Guest Column: Citizens Utility Board responds to Exelon/ComEd

The Citizens Utility Board (CUB), Illinois Attorney General Lisa Madigan, Gov. Rod Blagojevich, AARP, and coalitions representing labor unions and some of the state’s largest industries have all concluded that the Illinois electricity market has failed to live up to expectations.

Even one of the nation’s leading proponents of utility deregulation, Exelon/ComEd CEO John Rowe, has acknowledged the market has problems.

Yet, in just a few short months, if Exelon/ComEd gets its way, the utility’s 3.6 million customers in northern Illinois will be paying rates set by the market. And are we in for a shock.

Earlier, Exelon/ComEd was predicting rates could jump by as much as 20 percent, but now it appears the increase could be as high as 40 percent. That means if your electric bill is $100 a month, you would pay $480 more next year, and those rates would be locked in for the next three years.

To hear the company talk, a rate hike of this magnitude is unavoidable. But is there really nothing Illinois regulators or lawmakers can do to protect consumers from such skyrocketing electric rates?

Of course not.

Exelon/ComEd’s rates have been frozen since 1997, when the legislature passed a law to restructure the electric industry. Its rates were reduced by 20 percent and locked in through 2004, with the hope that a competitive market would develop to protect consumers once the cap on rates was lifted.

Instead, Exelon/ComEd still is the only provider of electric service for customers throughout northern Illinois. Although the residential electricity market is technically open to competition, not a single alternative supplier is providing residential service. You’re stuck with Exelon/ComEd whether you like it or not.

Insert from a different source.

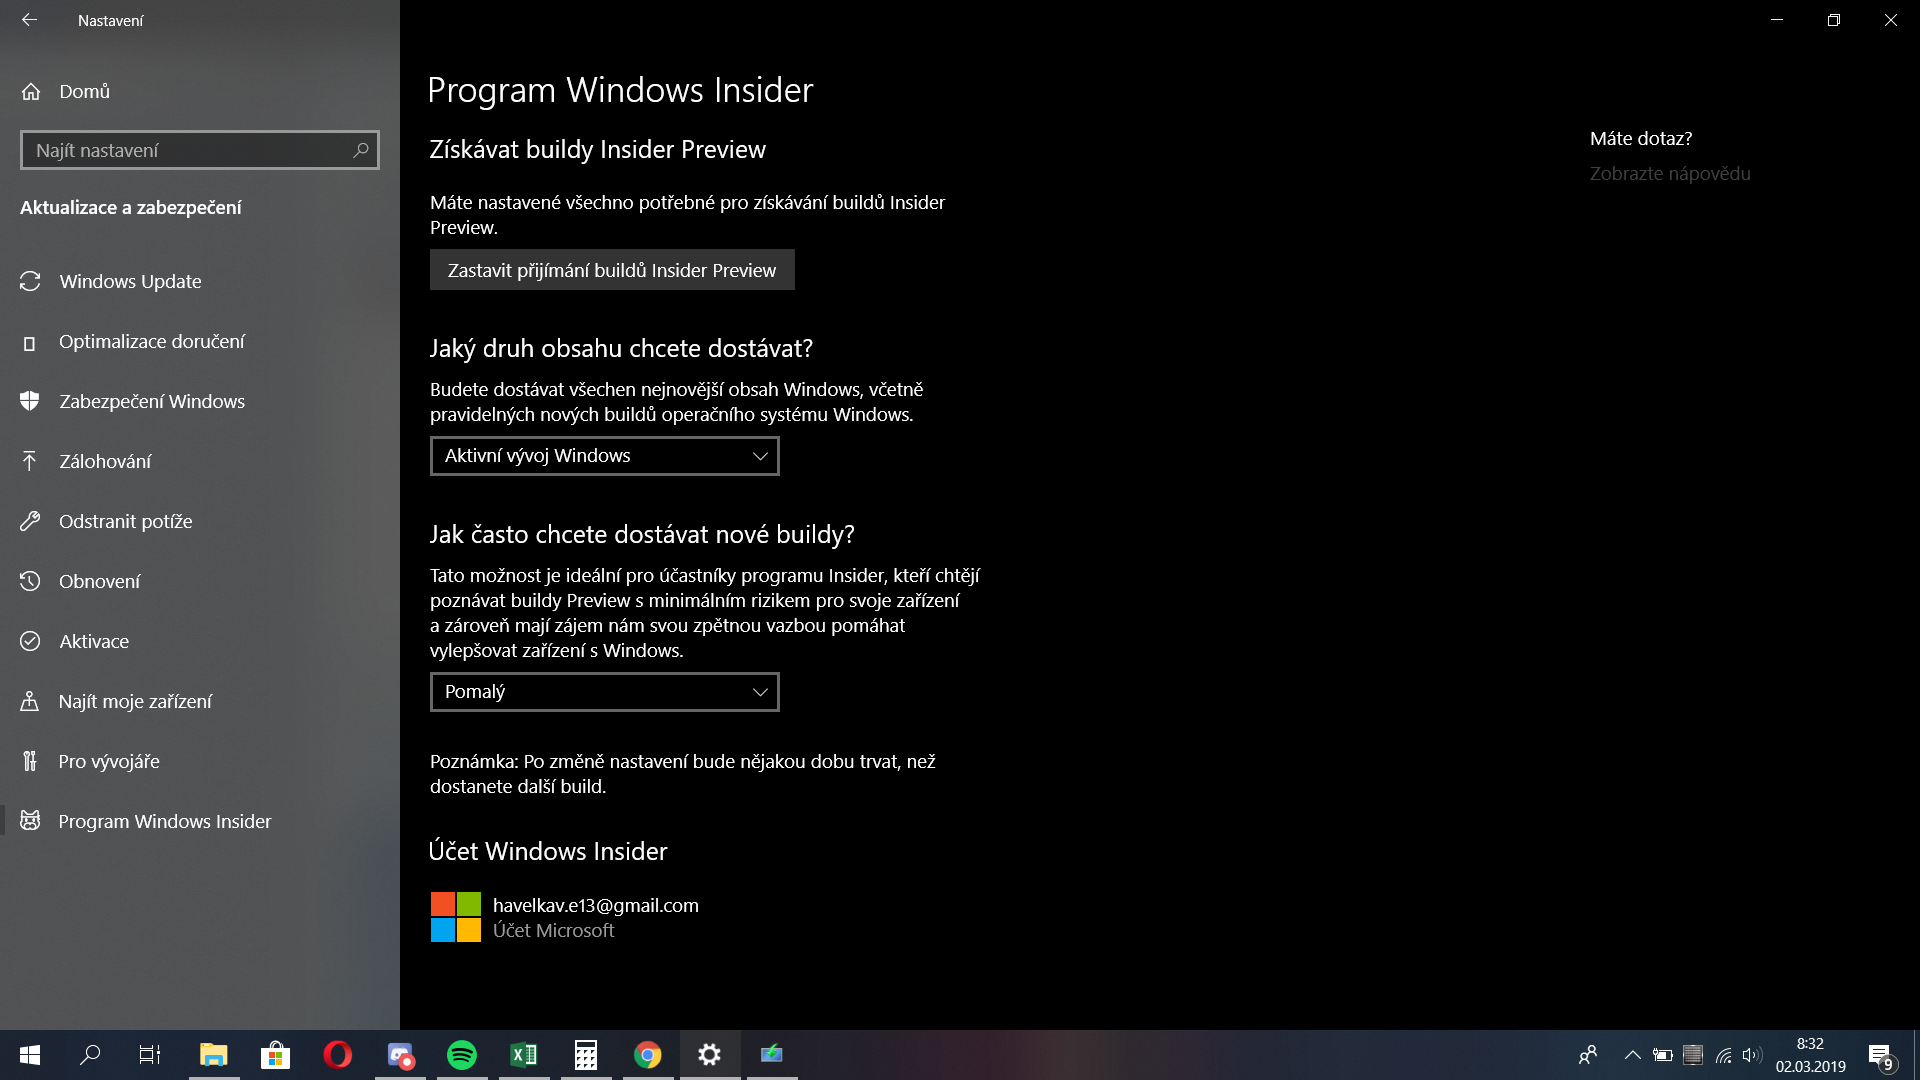
Task: Select Obnovení recovery settings
Action: [x=99, y=581]
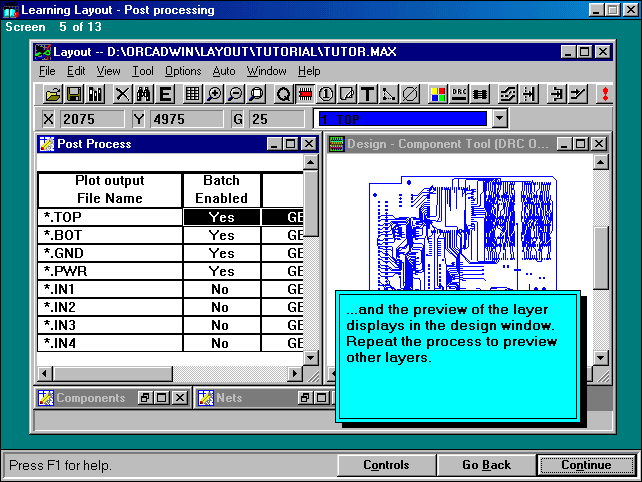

The last nine years of reduced and frozen rates have been very, very good to the utility. Exelon/ComEd’s profits have quadrupled during the rate freeze to a record $2.1 billion last year. During that period, investors have seen the value of their stock increase 1,500 percent more than the increase in value of the S&P 500.

And, if the company is allowed to use its radical auction process to set rates for 2007, stockholders stand to reap even more.

That’s because an Exelon/ComEd affiliate would be a bidder in the auction. Since the auction is being conducted at a time when energy markets are extremely volatile and prices are at some of the highest levels ever seen in the industry, the prices charged to consumers are likely to be many times higher than the company’s production costs.

However, under the auction, the price consumers pay will have no relation to the actual cost of producing power. Customers will be forced to pay whatever price the auction produces—no matter how high. And all that extra revenue would go straight to parent company Exelon’s bottom line, at consumers’ expense.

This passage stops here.